La suite se joue à Sarajevo (avec l'Archiduc qui ne voyait que par les yeux de sa femme) ; de Mamie, archéologue ! (comme dit très justement Mamie : dans le mot armateur, il y a le verbe aimer...) ; de Howard Carter (celui qui voulait choisir son destin)...
Dans un registre plus littéraire, que dire de la dame aux Camélias (Milles souvenirs !) ; Les châtiments de Mamie ("Décidément, ces Hugo ne font rien comme tout le monde !") ; L'éveil du petit Hugo (Merci Muscar !) ; Victor et Léonie (le lecteur peut douter des lettres, comme ma Mamie a douté) ; Victor et Juliette (direct, très direct) ; Victor et Adèle se marient ("L'homme a reçu de la vie une clef avec laquelle il remonte sa femme toutes les vingt-quatre heures.").
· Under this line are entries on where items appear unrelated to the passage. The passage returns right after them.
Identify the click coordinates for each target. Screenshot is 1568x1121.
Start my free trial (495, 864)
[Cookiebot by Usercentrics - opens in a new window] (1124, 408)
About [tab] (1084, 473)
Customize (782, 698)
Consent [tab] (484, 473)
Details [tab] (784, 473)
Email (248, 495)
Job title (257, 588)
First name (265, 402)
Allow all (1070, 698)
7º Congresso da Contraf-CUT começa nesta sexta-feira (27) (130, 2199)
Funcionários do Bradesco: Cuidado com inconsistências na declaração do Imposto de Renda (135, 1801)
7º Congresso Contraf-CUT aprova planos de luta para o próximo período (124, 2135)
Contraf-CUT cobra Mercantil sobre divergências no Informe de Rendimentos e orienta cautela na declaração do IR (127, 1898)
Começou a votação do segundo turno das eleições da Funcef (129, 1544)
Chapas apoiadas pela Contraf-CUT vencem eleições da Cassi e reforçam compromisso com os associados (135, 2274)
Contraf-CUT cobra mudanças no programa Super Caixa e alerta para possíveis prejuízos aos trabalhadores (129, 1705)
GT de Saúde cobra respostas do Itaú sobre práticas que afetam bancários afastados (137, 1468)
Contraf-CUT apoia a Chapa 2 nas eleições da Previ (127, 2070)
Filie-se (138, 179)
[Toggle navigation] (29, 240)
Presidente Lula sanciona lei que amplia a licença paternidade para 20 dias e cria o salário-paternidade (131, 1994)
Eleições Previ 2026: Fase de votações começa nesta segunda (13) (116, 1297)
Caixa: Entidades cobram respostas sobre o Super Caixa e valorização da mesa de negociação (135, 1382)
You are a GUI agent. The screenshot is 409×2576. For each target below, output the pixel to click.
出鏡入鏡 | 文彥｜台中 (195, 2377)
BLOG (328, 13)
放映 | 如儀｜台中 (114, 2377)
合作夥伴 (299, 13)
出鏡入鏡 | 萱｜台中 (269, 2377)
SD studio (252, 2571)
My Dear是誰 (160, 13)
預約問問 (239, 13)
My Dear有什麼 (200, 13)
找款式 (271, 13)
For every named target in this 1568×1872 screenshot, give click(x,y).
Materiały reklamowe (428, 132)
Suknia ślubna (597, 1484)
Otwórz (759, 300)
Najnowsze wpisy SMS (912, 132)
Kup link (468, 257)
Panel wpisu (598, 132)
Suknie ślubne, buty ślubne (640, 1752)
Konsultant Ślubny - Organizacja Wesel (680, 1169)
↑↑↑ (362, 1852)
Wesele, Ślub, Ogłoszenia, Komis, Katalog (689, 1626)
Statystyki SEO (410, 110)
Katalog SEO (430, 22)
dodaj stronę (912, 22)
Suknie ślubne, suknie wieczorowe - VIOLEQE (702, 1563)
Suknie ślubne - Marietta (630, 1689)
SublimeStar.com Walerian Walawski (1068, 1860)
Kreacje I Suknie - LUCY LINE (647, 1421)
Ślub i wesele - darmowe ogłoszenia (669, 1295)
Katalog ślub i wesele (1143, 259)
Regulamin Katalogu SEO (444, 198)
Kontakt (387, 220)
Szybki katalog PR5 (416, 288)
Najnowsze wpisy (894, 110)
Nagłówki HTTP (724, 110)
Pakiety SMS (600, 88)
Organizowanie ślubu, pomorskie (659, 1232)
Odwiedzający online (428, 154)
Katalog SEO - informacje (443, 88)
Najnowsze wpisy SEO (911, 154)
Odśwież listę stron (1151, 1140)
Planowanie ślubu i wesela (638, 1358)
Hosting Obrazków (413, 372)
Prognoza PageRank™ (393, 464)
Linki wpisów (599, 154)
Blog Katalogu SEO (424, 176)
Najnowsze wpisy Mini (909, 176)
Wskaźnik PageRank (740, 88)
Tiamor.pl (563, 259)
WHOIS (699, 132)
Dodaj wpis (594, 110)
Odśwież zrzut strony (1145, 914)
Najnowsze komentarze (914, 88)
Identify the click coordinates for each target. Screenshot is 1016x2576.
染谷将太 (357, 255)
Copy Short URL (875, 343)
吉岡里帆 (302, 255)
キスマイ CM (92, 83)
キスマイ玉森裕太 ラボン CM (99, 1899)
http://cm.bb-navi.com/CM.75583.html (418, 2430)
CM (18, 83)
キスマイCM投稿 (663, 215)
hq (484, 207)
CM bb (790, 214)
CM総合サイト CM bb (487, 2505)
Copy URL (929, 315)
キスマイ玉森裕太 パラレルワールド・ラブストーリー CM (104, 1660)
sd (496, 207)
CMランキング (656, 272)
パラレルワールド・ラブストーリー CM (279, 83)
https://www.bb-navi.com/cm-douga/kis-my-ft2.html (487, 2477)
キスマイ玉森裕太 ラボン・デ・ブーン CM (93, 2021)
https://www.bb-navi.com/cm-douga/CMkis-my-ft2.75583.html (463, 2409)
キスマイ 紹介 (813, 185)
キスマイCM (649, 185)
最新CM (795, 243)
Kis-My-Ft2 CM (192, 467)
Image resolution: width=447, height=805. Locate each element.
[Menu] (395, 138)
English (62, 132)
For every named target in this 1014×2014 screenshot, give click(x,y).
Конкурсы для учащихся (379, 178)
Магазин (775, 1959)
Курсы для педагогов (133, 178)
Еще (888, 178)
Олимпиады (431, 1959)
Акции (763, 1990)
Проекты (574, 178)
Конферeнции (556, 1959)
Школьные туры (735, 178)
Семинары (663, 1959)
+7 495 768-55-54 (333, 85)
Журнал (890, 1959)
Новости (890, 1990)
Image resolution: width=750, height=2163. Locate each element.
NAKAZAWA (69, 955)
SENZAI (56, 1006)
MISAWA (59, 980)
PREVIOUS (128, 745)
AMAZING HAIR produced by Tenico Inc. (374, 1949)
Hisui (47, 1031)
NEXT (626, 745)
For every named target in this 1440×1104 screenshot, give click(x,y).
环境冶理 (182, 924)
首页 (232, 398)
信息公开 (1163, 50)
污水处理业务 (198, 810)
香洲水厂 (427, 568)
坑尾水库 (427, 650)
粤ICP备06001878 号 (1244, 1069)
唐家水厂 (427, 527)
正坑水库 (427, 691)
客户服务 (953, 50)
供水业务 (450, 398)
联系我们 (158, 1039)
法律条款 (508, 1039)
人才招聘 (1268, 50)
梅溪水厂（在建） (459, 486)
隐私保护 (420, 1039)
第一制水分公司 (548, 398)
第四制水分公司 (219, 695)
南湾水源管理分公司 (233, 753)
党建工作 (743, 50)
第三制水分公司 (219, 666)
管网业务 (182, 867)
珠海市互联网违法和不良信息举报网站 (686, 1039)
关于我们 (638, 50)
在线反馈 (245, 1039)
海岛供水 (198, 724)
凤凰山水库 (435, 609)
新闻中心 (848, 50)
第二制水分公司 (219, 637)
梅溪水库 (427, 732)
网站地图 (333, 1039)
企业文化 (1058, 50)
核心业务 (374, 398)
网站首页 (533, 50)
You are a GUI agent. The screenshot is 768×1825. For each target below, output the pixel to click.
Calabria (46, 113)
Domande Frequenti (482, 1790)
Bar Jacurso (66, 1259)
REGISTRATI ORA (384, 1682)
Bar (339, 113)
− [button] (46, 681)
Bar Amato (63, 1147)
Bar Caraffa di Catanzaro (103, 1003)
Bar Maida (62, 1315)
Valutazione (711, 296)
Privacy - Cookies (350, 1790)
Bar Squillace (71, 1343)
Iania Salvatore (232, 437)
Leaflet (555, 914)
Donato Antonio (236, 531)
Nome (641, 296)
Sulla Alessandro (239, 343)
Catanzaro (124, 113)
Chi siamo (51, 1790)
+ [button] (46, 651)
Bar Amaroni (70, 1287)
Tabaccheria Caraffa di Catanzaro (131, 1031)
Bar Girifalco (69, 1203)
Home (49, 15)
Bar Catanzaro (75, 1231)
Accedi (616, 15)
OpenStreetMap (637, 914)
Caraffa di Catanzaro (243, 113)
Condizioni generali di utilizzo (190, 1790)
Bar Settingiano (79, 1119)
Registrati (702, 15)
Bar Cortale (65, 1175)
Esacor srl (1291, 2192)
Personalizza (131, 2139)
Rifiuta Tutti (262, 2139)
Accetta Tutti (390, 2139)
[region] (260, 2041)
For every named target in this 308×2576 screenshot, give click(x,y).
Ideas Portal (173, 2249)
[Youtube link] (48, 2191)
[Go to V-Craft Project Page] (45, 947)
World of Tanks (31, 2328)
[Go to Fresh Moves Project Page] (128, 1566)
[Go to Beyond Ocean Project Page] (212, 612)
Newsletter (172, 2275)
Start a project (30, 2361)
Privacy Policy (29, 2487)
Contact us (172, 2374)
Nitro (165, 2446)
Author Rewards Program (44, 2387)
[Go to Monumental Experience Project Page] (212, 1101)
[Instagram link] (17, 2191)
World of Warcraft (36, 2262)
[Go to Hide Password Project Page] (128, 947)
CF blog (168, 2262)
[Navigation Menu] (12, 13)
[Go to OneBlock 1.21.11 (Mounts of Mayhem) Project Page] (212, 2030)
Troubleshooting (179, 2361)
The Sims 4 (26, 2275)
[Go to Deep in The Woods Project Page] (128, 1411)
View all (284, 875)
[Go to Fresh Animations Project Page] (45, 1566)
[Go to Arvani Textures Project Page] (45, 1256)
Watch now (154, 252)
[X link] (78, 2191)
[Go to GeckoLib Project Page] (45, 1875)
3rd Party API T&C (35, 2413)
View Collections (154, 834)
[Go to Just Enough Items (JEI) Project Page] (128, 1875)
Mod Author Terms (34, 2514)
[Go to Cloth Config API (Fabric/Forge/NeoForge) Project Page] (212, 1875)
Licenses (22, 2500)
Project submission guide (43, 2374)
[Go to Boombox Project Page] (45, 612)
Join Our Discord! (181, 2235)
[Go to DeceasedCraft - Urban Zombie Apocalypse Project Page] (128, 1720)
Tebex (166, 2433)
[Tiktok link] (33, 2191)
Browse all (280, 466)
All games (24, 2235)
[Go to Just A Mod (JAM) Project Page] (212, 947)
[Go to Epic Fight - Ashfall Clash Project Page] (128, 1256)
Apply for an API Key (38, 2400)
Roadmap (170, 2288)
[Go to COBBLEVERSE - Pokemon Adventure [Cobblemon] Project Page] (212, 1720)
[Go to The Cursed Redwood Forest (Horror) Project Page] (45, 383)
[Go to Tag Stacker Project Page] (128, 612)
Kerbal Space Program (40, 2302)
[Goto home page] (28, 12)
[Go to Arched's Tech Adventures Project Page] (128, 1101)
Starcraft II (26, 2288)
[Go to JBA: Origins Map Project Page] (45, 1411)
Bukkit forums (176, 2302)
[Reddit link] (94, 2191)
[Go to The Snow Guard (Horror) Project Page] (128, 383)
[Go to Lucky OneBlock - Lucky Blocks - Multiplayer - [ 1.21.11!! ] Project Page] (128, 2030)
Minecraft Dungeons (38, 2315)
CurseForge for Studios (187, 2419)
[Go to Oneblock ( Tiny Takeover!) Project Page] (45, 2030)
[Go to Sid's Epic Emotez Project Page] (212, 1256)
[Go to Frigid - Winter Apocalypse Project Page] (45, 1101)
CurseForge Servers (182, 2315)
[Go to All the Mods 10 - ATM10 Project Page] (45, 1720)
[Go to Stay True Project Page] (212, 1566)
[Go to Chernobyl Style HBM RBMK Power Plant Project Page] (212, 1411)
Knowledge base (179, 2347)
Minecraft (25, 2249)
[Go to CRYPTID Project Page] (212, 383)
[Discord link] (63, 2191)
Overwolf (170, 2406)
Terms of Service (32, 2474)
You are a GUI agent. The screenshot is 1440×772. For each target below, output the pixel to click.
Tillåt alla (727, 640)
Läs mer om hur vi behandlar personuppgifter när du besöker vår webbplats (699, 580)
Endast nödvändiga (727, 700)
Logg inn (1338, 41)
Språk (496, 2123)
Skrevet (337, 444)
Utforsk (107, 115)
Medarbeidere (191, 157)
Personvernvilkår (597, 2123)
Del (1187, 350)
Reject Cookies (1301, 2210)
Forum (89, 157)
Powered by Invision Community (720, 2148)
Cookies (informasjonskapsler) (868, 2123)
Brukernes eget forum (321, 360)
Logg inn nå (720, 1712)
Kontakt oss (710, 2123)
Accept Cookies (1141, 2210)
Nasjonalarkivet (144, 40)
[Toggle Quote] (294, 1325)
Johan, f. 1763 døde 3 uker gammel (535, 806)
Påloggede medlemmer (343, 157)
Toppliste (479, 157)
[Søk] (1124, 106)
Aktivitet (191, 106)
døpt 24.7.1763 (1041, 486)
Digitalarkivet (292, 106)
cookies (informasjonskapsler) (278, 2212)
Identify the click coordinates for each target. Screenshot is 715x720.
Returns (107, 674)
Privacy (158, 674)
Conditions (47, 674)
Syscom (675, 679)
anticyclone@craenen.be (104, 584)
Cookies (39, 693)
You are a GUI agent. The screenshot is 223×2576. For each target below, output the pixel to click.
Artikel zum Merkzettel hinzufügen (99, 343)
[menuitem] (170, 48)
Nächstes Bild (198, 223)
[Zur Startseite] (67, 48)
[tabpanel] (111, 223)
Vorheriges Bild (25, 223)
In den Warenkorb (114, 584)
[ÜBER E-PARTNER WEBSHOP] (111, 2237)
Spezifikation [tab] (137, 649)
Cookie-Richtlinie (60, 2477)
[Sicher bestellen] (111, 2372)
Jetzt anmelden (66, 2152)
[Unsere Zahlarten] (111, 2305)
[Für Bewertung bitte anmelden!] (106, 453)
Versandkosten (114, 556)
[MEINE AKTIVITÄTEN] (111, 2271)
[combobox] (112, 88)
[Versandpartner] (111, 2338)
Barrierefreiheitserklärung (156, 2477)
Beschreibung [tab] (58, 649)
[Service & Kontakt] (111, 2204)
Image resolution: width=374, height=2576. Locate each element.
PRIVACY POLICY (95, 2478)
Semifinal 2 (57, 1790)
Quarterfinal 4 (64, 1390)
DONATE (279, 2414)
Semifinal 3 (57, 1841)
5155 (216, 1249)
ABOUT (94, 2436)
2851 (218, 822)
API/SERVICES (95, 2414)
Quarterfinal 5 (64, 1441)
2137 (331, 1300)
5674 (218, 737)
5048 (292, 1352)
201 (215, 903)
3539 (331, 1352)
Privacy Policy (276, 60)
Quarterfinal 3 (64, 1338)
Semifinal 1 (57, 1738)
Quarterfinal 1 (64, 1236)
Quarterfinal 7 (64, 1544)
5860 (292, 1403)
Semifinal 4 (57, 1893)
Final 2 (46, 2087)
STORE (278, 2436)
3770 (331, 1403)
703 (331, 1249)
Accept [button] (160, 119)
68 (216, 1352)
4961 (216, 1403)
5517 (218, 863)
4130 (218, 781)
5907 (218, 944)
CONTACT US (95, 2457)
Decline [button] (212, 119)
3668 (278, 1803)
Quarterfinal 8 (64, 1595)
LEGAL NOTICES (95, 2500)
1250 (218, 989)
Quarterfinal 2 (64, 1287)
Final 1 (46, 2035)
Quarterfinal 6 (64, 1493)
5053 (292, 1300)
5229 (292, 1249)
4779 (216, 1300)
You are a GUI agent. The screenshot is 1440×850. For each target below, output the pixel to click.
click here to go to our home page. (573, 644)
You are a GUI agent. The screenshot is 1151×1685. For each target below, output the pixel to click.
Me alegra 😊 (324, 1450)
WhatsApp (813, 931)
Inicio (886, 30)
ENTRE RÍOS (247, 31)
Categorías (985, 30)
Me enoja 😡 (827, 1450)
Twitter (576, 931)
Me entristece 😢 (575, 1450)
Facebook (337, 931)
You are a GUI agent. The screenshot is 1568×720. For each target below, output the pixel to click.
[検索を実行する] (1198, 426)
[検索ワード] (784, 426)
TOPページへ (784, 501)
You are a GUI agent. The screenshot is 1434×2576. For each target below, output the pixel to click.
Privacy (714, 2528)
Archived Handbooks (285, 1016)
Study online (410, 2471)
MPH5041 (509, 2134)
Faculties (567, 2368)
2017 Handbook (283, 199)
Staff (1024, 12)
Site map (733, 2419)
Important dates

Et c'est à ce moment très précis que ma Mamie a décidé de taper un grand coup en racontant tout ce qu'elle avait sur le coeur au sujet de la mort de John F. Kennedy à Dallas (Dallas, "ville de violence et d'hystérie", dit Schlesinger ; "un univers impitoyable", rajoute Mamie) ; de Lee Harvey Oswald (le type même de l'homme qui jamais n'a été bien dans sa peau) ; sans parler de Lincoln (ainsi en emporte le vent où plutôt la folie des hommes...) ; de Henry Dunant ("Paris oui, mais Genève ? Qui aurait cru ?") qui lança la croix-rouge.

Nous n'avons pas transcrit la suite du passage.